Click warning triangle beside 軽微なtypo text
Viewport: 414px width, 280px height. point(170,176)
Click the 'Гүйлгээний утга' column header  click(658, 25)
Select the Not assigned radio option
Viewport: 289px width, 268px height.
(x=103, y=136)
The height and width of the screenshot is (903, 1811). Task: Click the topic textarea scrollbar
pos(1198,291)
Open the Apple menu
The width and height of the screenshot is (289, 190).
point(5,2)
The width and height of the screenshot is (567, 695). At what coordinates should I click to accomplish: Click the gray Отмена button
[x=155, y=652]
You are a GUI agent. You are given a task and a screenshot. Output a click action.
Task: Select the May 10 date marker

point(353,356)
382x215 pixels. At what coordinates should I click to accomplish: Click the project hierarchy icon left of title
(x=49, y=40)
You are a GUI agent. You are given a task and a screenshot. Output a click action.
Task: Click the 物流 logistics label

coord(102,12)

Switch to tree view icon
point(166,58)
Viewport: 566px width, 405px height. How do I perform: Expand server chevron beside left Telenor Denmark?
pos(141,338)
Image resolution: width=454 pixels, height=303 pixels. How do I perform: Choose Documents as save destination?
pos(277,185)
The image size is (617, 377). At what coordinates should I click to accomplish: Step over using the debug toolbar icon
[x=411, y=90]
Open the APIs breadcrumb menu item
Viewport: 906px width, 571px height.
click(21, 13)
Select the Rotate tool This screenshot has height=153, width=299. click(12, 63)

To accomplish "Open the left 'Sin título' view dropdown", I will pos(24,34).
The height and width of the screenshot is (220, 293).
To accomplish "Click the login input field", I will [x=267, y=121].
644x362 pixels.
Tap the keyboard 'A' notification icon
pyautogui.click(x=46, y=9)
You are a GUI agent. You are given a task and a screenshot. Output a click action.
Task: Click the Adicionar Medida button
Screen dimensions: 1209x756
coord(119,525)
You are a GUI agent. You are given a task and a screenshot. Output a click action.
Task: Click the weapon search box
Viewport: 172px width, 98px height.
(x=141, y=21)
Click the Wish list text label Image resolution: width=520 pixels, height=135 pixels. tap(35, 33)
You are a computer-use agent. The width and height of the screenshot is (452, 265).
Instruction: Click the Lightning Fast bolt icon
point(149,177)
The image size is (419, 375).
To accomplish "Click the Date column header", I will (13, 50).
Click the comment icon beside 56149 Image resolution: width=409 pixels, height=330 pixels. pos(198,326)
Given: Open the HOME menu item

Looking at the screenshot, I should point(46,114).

### What you will do
From the listing above, reproduce all the lines exactly.

### Written answer
Click warning triangle beside 軽微なtypo text
Viewport: 414px width, 280px height. point(170,176)
Click the 'Гүйлгээний утга' column header  click(658, 25)
Select the Not assigned radio option
Viewport: 289px width, 268px height.
(x=103, y=136)
The height and width of the screenshot is (903, 1811). Task: Click the topic textarea scrollbar
pos(1198,291)
Open the Apple menu
The width and height of the screenshot is (289, 190).
point(5,2)
The width and height of the screenshot is (567, 695). At what coordinates should I click to accomplish: Click the gray Отмена button
[x=155, y=652]
You are a GUI agent. You are given a task and a screenshot. Output a click action.
Task: Select the May 10 date marker

point(353,356)
382x215 pixels. At what coordinates should I click to accomplish: Click the project hierarchy icon left of title
(x=49, y=40)
You are a GUI agent. You are given a task and a screenshot. Output a click action.
Task: Click the 物流 logistics label

coord(102,12)

Switch to tree view icon
point(166,58)
Viewport: 566px width, 405px height. How do I perform: Expand server chevron beside left Telenor Denmark?
pos(141,338)
Image resolution: width=454 pixels, height=303 pixels. How do I perform: Choose Documents as save destination?
pos(277,185)
The image size is (617, 377). At what coordinates should I click to accomplish: Step over using the debug toolbar icon
[x=411, y=90]
Open the APIs breadcrumb menu item
Viewport: 906px width, 571px height.
click(21, 13)
Select the Rotate tool This screenshot has height=153, width=299. click(12, 63)

To accomplish "Open the left 'Sin título' view dropdown", I will pos(24,34).
The height and width of the screenshot is (220, 293).
To accomplish "Click the login input field", I will [x=267, y=121].
644x362 pixels.
Tap the keyboard 'A' notification icon
pyautogui.click(x=46, y=9)
You are a GUI agent. You are given a task and a screenshot. Output a click action.
Task: Click the Adicionar Medida button
Screen dimensions: 1209x756
coord(119,525)
You are a GUI agent. You are given a task and a screenshot. Output a click action.
Task: Click the weapon search box
Viewport: 172px width, 98px height.
(x=141, y=21)
Click the Wish list text label Image resolution: width=520 pixels, height=135 pixels. tap(35, 33)
You are a computer-use agent. The width and height of the screenshot is (452, 265).
Instruction: Click the Lightning Fast bolt icon
point(149,177)
The image size is (419, 375).
To accomplish "Click the Date column header", I will (13, 50).
Click the comment icon beside 56149 Image resolution: width=409 pixels, height=330 pixels. pos(198,326)
Given: Open the HOME menu item

Looking at the screenshot, I should point(46,114).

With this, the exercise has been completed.